O Tribunal Judicial de Balama, em Cabo Delgado, ordenou a liberdade provisória do jornalista, Arlindo Chissale detido desde sexta-feira nas celas da polícia. O jornalista enfrenta, agora, acusações de prática de crime de exercício ilegal ou ilícito de funções tituladas.
O Instituto de comunicação social MISA-Moçambique, já veio saudar a decisão do de libertação provisória concedida ao jornalista Arlindo Chissale por considerar que este tem a oportunidade de se defender dos crimes de que é indiciado provando assim a sua inocência.
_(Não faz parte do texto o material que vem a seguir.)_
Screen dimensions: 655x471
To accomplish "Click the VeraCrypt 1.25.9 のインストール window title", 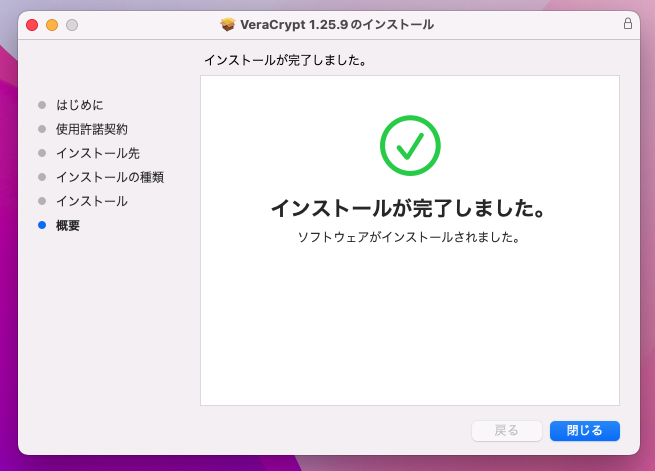I will pyautogui.click(x=337, y=24).
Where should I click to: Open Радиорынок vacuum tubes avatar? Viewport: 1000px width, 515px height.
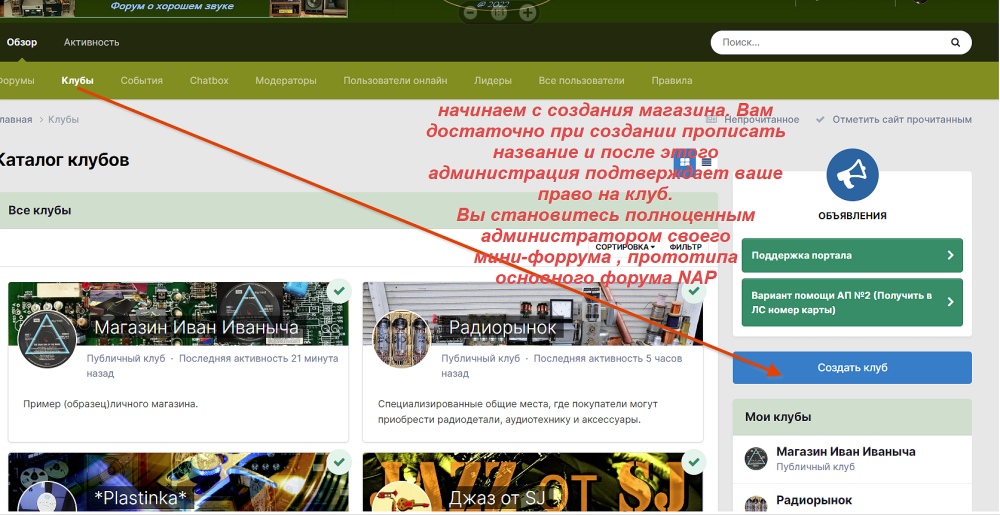[401, 339]
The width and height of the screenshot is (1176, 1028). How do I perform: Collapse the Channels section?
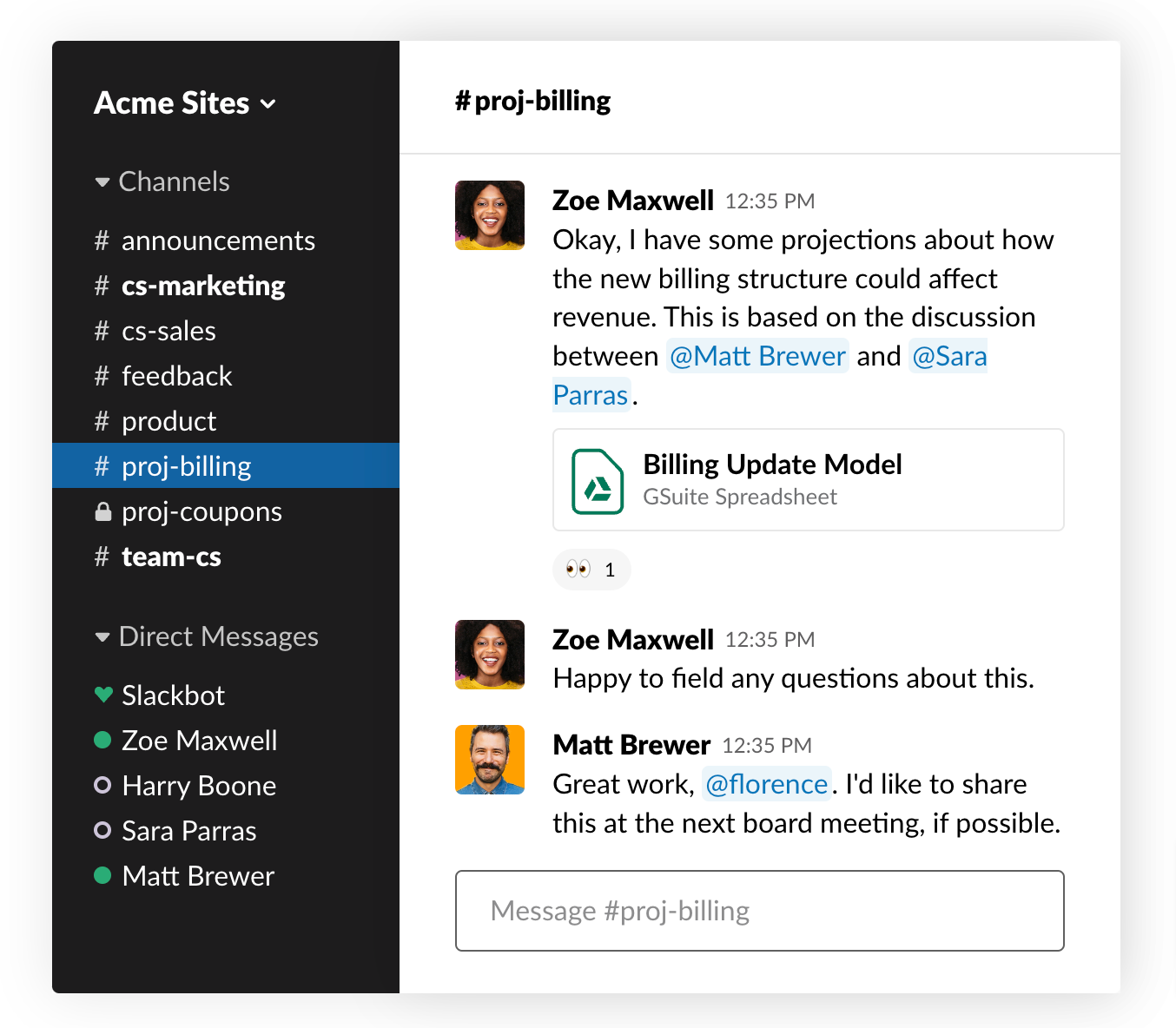[x=102, y=181]
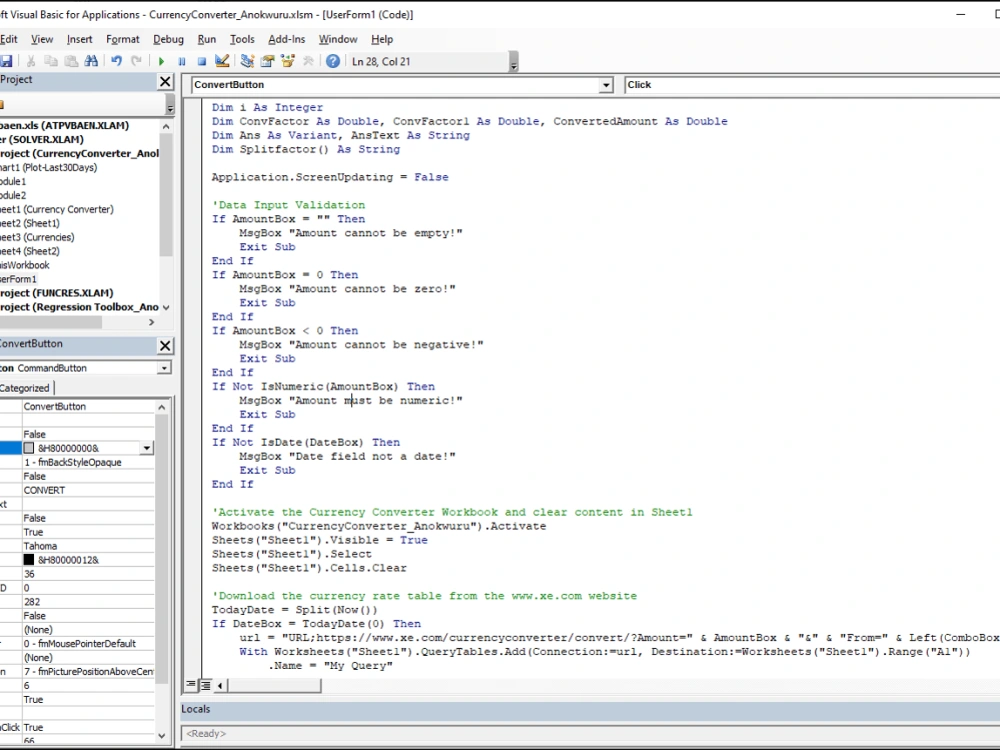
Task: Open the Add-Ins menu
Action: click(287, 39)
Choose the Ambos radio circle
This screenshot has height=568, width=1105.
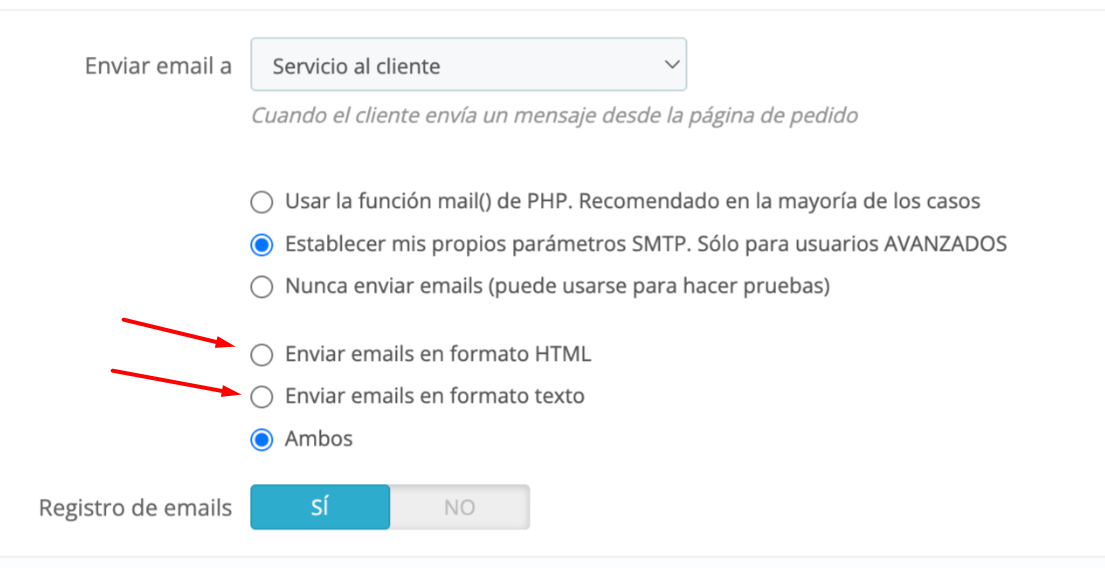click(x=261, y=439)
Para já o Presidente do MISA Jeremias Langa manifesta preocupação com a morosidade processual nos casos em que envolve jornalistas. “Então há muitos casos, em que não há celeridade necessária na resolução nos casos de ameaças dos jornalistas “.
A detenção e libertação de Arlindo Chissale reacende o debate sobre a liberdade de imprensa em Moçambique sistematicamente violada por alguns sectores do governo “a regra geral envolve forças armadas agora no contexto de Cabo Delgado com o que está a acontecer ( terrorismo), envolve sempre entidades ligadas ao estado” acrescenta um membro da polícia moçambicana.
O Jornalista Arlindo Chissale inicialmente acusado de espionagem enfrenta agora o crime de exercício ilegal ou ilícito de funções tituladas.